_What you are asked to do_
Set down again, exactly and only, the lines from the one that contains "You are a GUI" through the last line of the records below, both included, but not the pictures.

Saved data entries
********

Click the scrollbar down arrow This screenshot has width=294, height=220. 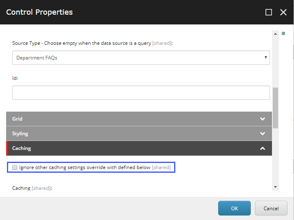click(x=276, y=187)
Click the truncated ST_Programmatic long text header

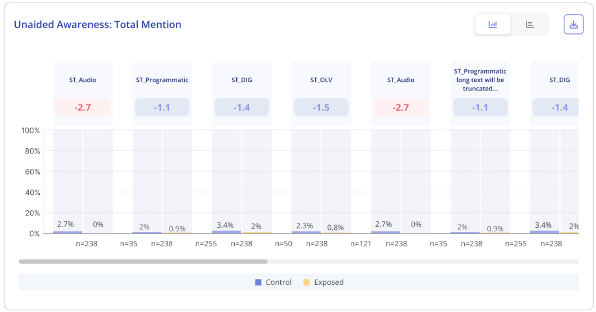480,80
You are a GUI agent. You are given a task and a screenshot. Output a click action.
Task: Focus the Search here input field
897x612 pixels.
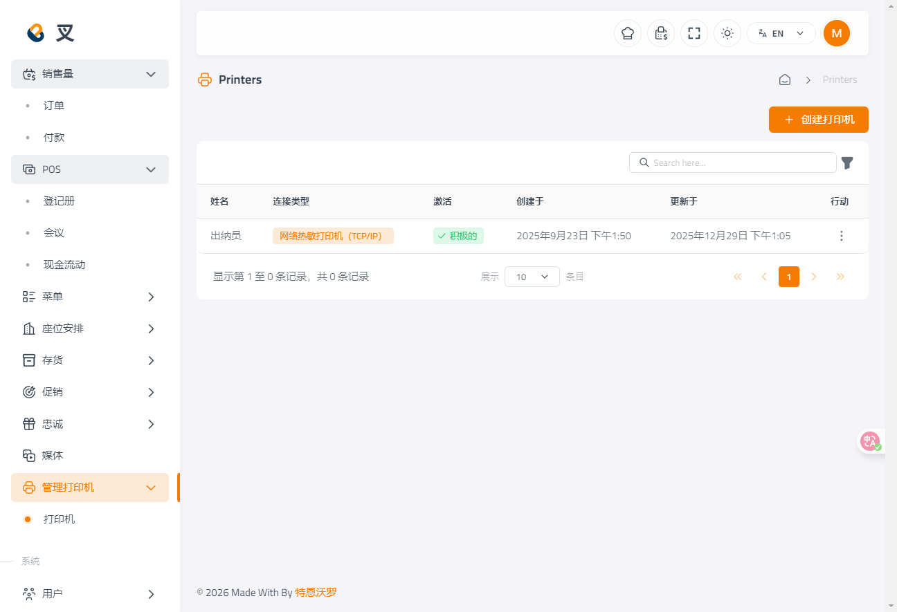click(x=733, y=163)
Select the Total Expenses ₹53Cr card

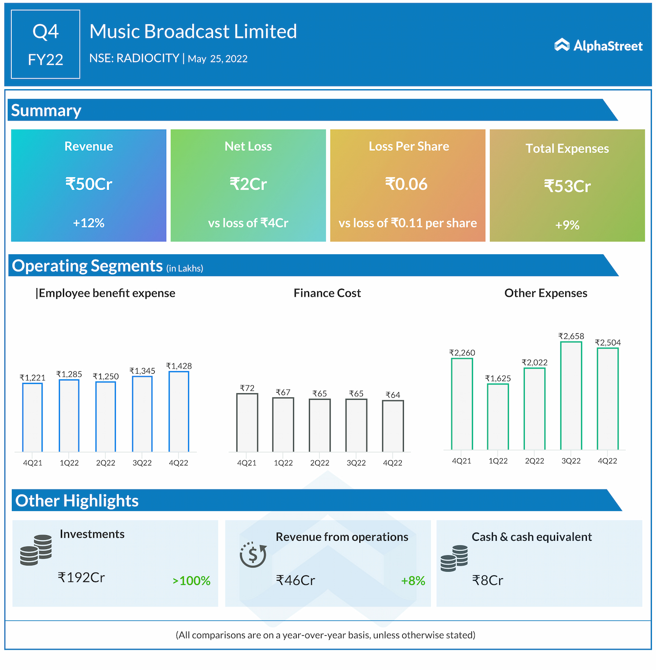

********

_Answer to the problem_
You are a GUI agent. You are given a task and a screenshot. Output a click action.
Task: Focus the Search here input field
897x612 pixels.
click(x=733, y=163)
Select the Total Expenses ₹53Cr card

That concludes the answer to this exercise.